Transcribe every record in full, keeping it exactly the same.

▼▼▼

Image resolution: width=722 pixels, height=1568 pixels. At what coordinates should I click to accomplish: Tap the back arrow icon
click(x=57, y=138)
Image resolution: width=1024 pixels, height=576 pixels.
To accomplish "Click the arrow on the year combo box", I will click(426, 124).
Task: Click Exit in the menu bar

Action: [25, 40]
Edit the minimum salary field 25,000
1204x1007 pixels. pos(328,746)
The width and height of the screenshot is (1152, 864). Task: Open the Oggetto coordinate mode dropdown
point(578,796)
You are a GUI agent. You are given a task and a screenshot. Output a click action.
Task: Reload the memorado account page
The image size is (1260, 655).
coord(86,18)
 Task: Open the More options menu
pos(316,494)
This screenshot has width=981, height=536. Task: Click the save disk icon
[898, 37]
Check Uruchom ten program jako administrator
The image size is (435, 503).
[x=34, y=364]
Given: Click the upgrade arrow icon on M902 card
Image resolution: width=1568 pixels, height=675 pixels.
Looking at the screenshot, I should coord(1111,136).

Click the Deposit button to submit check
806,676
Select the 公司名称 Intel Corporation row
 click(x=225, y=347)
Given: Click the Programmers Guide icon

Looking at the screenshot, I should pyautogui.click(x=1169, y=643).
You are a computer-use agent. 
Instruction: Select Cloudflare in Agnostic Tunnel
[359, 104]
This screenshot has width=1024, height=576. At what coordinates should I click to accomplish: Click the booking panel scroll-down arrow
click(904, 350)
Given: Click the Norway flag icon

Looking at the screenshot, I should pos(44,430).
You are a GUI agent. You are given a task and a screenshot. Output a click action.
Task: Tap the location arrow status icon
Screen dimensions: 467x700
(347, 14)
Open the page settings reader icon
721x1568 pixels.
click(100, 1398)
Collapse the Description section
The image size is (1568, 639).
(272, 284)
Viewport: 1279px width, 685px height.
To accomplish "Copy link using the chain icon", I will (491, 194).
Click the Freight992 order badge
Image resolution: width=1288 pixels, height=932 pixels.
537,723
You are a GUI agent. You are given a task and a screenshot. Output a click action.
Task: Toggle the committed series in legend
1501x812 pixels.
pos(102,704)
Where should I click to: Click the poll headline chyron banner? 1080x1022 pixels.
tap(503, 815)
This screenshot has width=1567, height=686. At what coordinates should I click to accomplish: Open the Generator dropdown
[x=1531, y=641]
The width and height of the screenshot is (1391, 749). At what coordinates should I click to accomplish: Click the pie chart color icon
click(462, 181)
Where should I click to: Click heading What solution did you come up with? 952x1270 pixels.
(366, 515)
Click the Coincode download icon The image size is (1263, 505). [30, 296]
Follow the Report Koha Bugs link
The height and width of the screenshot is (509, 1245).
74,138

▲▲▲

§ **Answer section**:
Image resolution: width=722 pixels, height=1568 pixels. At what coordinates should I click to accomplish: Tap the back arrow icon
click(x=57, y=138)
Image resolution: width=1024 pixels, height=576 pixels.
To accomplish "Click the arrow on the year combo box", I will click(426, 124).
Task: Click Exit in the menu bar

Action: [25, 40]
Edit the minimum salary field 25,000
1204x1007 pixels. pos(328,746)
The width and height of the screenshot is (1152, 864). Task: Open the Oggetto coordinate mode dropdown
point(578,796)
You are a GUI agent. You are given a task and a screenshot. Output a click action.
Task: Reload the memorado account page
The image size is (1260, 655).
coord(86,18)
 Task: Open the More options menu
pos(316,494)
This screenshot has width=981, height=536. Task: Click the save disk icon
[898, 37]
Check Uruchom ten program jako administrator
The image size is (435, 503).
[x=34, y=364]
Given: Click the upgrade arrow icon on M902 card
Image resolution: width=1568 pixels, height=675 pixels.
Looking at the screenshot, I should coord(1111,136).

Click the Deposit button to submit check
806,676
Select the 公司名称 Intel Corporation row
 click(x=225, y=347)
Given: Click the Programmers Guide icon

Looking at the screenshot, I should pyautogui.click(x=1169, y=643).
You are a computer-use agent. 
Instruction: Select Cloudflare in Agnostic Tunnel
[359, 104]
This screenshot has width=1024, height=576. At what coordinates should I click to accomplish: Click the booking panel scroll-down arrow
click(904, 350)
Given: Click the Norway flag icon

Looking at the screenshot, I should pos(44,430).
You are a GUI agent. You are given a task and a screenshot. Output a click action.
Task: Tap the location arrow status icon
Screen dimensions: 467x700
(347, 14)
Open the page settings reader icon
721x1568 pixels.
click(100, 1398)
Collapse the Description section
The image size is (1568, 639).
(272, 284)
Viewport: 1279px width, 685px height.
To accomplish "Copy link using the chain icon", I will (491, 194).
Click the Freight992 order badge
Image resolution: width=1288 pixels, height=932 pixels.
537,723
You are a GUI agent. You are given a task and a screenshot. Output a click action.
Task: Toggle the committed series in legend
1501x812 pixels.
pos(102,704)
Where should I click to: Click the poll headline chyron banner? 1080x1022 pixels.
tap(503, 815)
This screenshot has width=1567, height=686. At what coordinates should I click to accomplish: Open the Generator dropdown
[x=1531, y=641]
The width and height of the screenshot is (1391, 749). At what coordinates should I click to accomplish: Click the pie chart color icon
click(462, 181)
Where should I click to: Click heading What solution did you come up with? 952x1270 pixels.
(366, 515)
Click the Coincode download icon The image size is (1263, 505). [30, 296]
Follow the Report Koha Bugs link
The height and width of the screenshot is (509, 1245).
74,138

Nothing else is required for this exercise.